Turn the records between the line containing "Describe the element at coordinates (1544, 44)" and the line containing "The image size", inclusive, into a numbered list, leaving out any blank lines.
──────── Excerpted records ────────
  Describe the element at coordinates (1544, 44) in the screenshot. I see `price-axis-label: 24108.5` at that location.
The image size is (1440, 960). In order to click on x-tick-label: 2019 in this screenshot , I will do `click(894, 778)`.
────────
──────── Excerpted records ────────
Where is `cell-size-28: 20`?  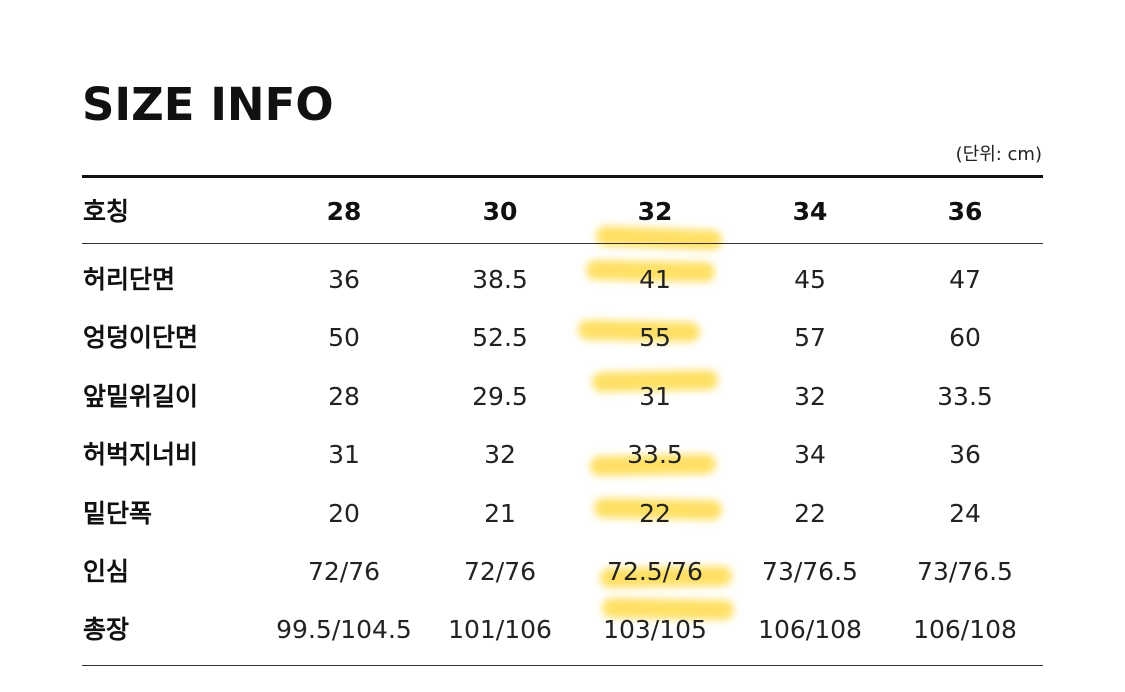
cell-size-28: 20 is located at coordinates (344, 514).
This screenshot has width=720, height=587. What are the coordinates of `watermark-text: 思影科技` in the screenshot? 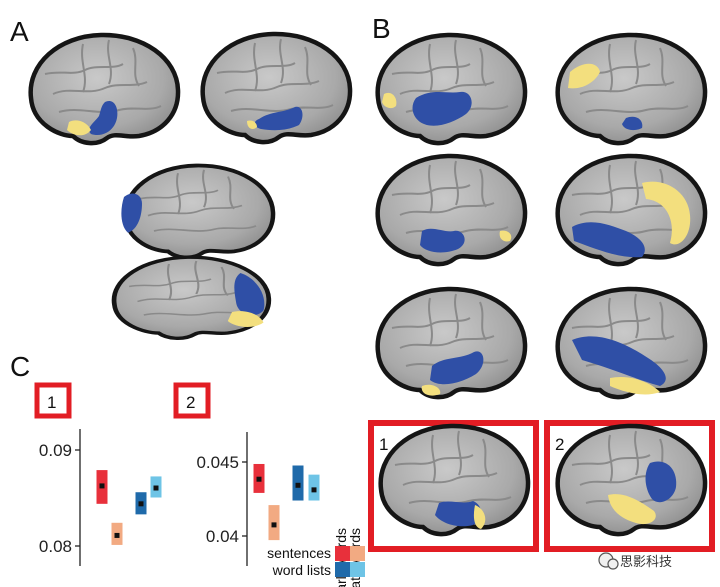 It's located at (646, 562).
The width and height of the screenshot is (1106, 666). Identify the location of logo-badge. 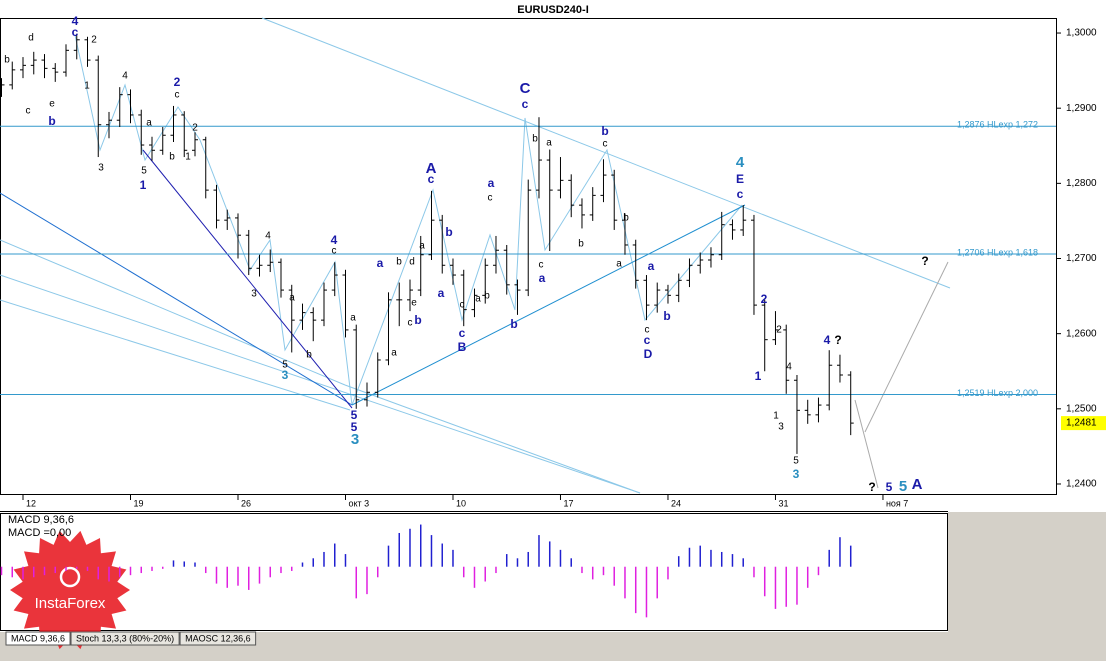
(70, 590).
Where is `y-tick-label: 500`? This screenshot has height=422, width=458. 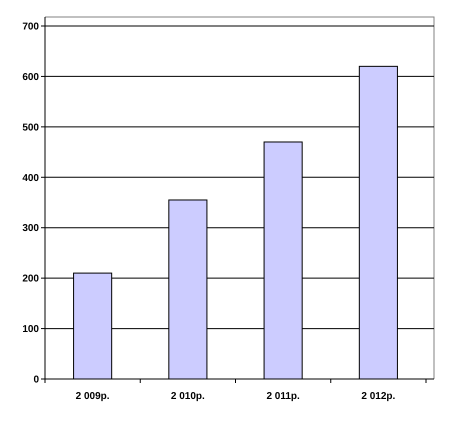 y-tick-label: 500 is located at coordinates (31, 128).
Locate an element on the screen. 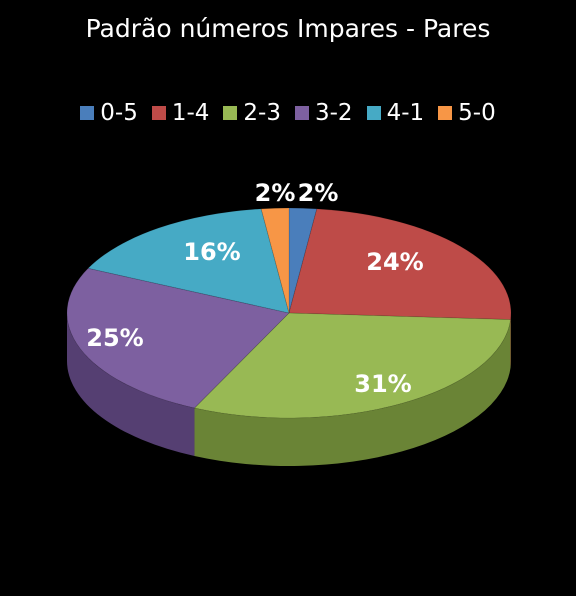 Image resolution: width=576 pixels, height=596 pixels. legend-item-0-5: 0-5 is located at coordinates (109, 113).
────────
──────── Excerpted records ────────
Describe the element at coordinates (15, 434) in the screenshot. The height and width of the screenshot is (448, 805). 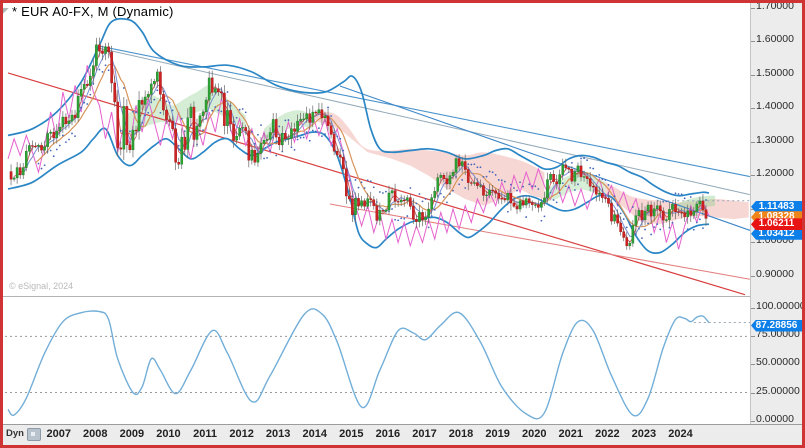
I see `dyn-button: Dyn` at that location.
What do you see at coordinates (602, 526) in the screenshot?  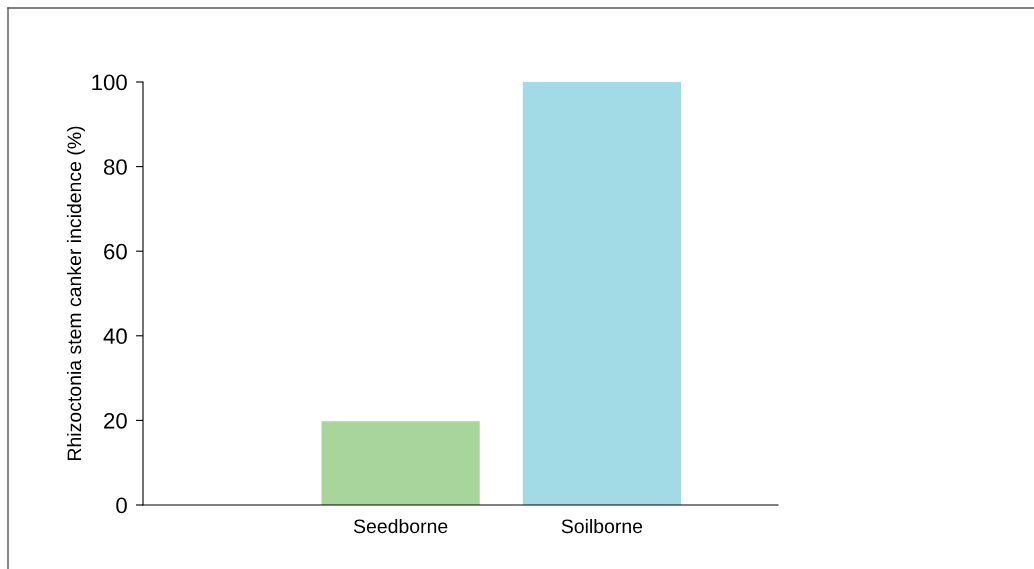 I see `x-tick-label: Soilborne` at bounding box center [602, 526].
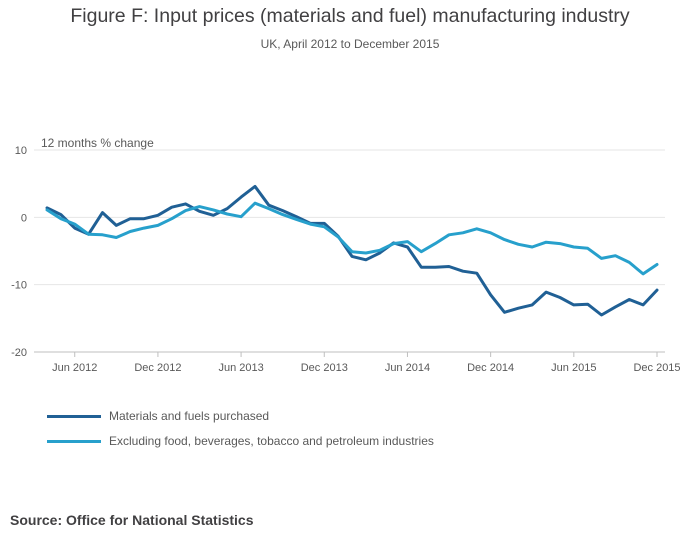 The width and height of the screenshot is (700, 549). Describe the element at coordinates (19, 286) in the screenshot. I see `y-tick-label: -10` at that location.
────────
# [Written solution]
1.   Describe the element at coordinates (1544, 44) in the screenshot. I see `price-axis-label: 24108.5` at that location.
2. The image size is (1440, 960). In order to click on x-tick-label: 2019 in this screenshot , I will do `click(894, 778)`.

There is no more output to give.